● **CHALLENGE**: Report every line of the records that contains the string "Task", copying each such line in full; case counts.

● **DATA EXCERPTS**:

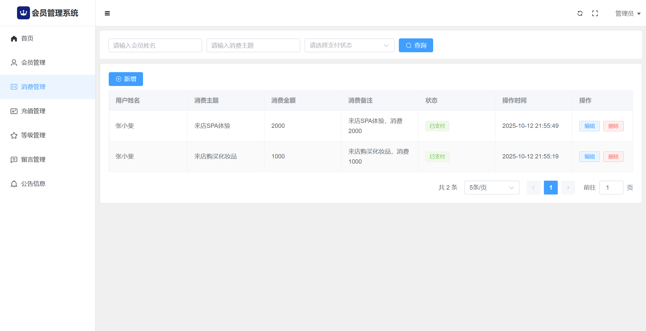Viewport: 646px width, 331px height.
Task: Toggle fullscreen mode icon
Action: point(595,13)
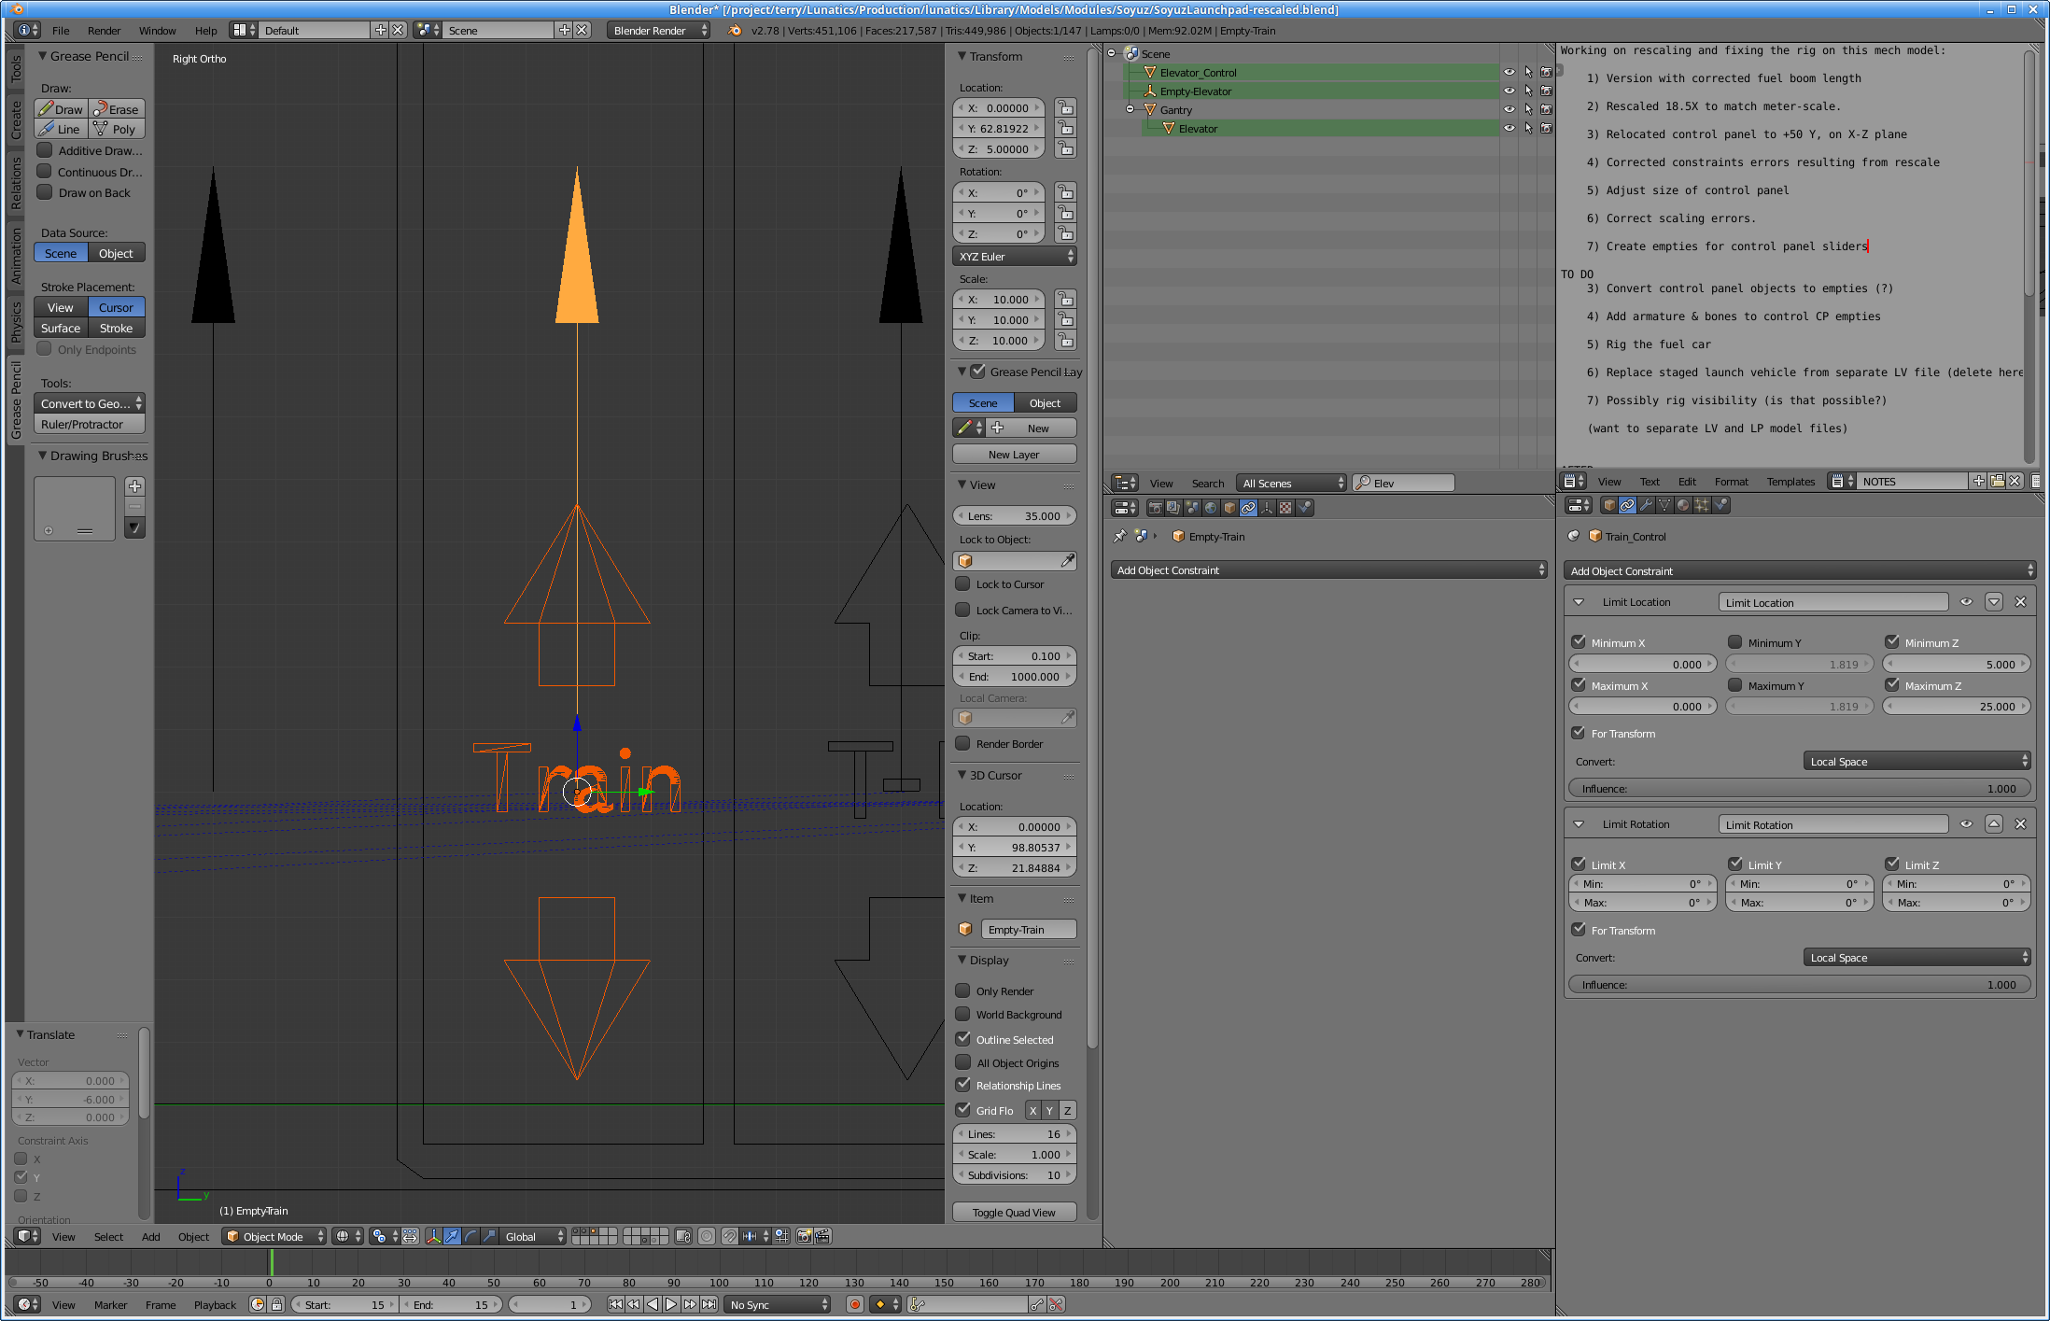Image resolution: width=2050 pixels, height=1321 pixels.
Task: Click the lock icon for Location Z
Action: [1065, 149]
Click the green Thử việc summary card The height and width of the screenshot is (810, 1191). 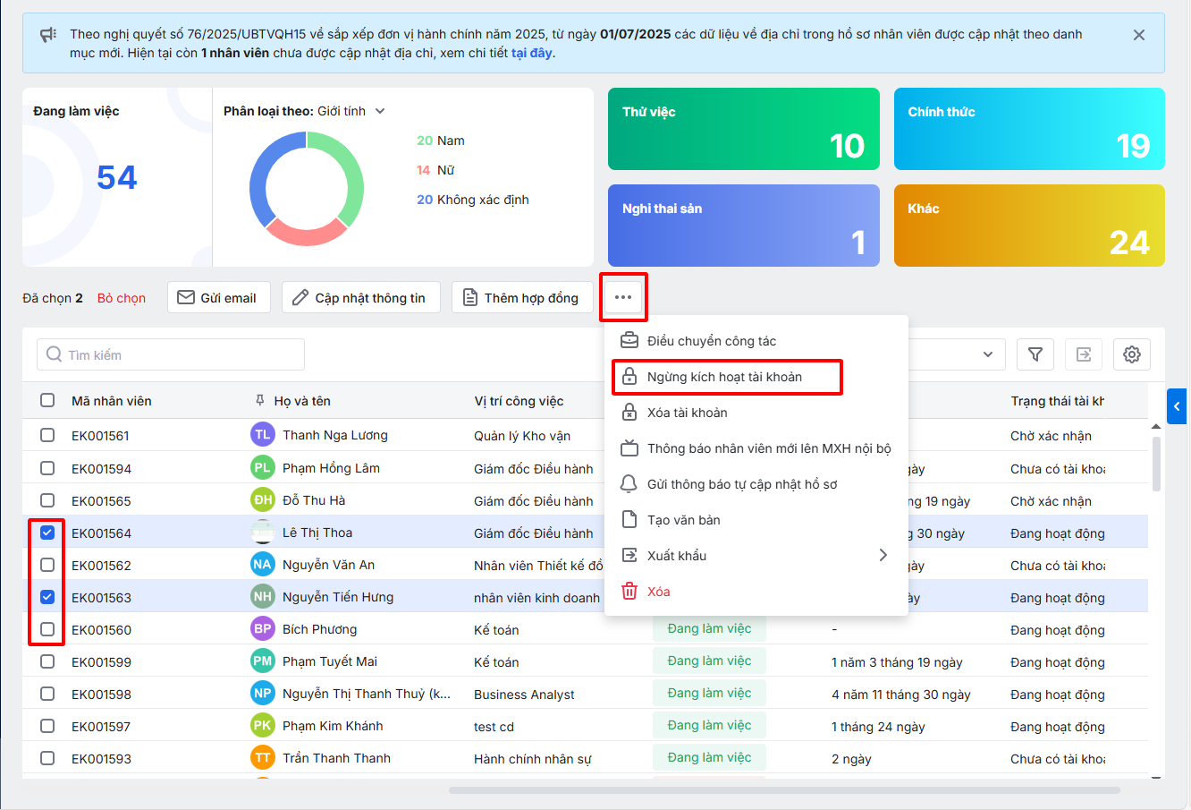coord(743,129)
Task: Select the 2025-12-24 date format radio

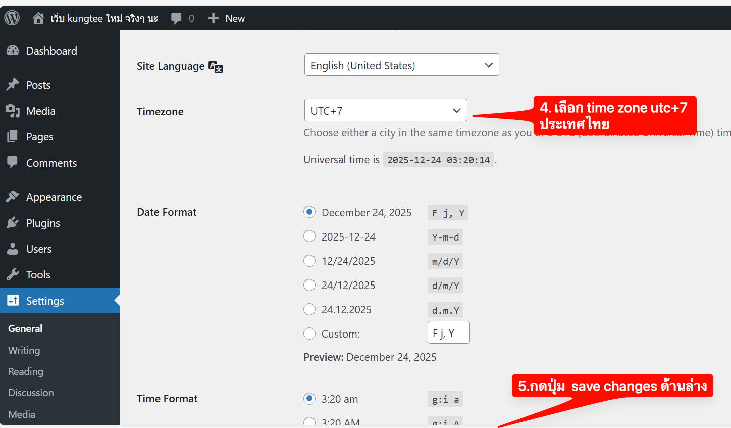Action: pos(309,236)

● **THE ANSWER**:
Task: Toggle fullscreen mode icon
Task: Click the lock icon for Location Z
Task: Select the 2025-12-24 date format radio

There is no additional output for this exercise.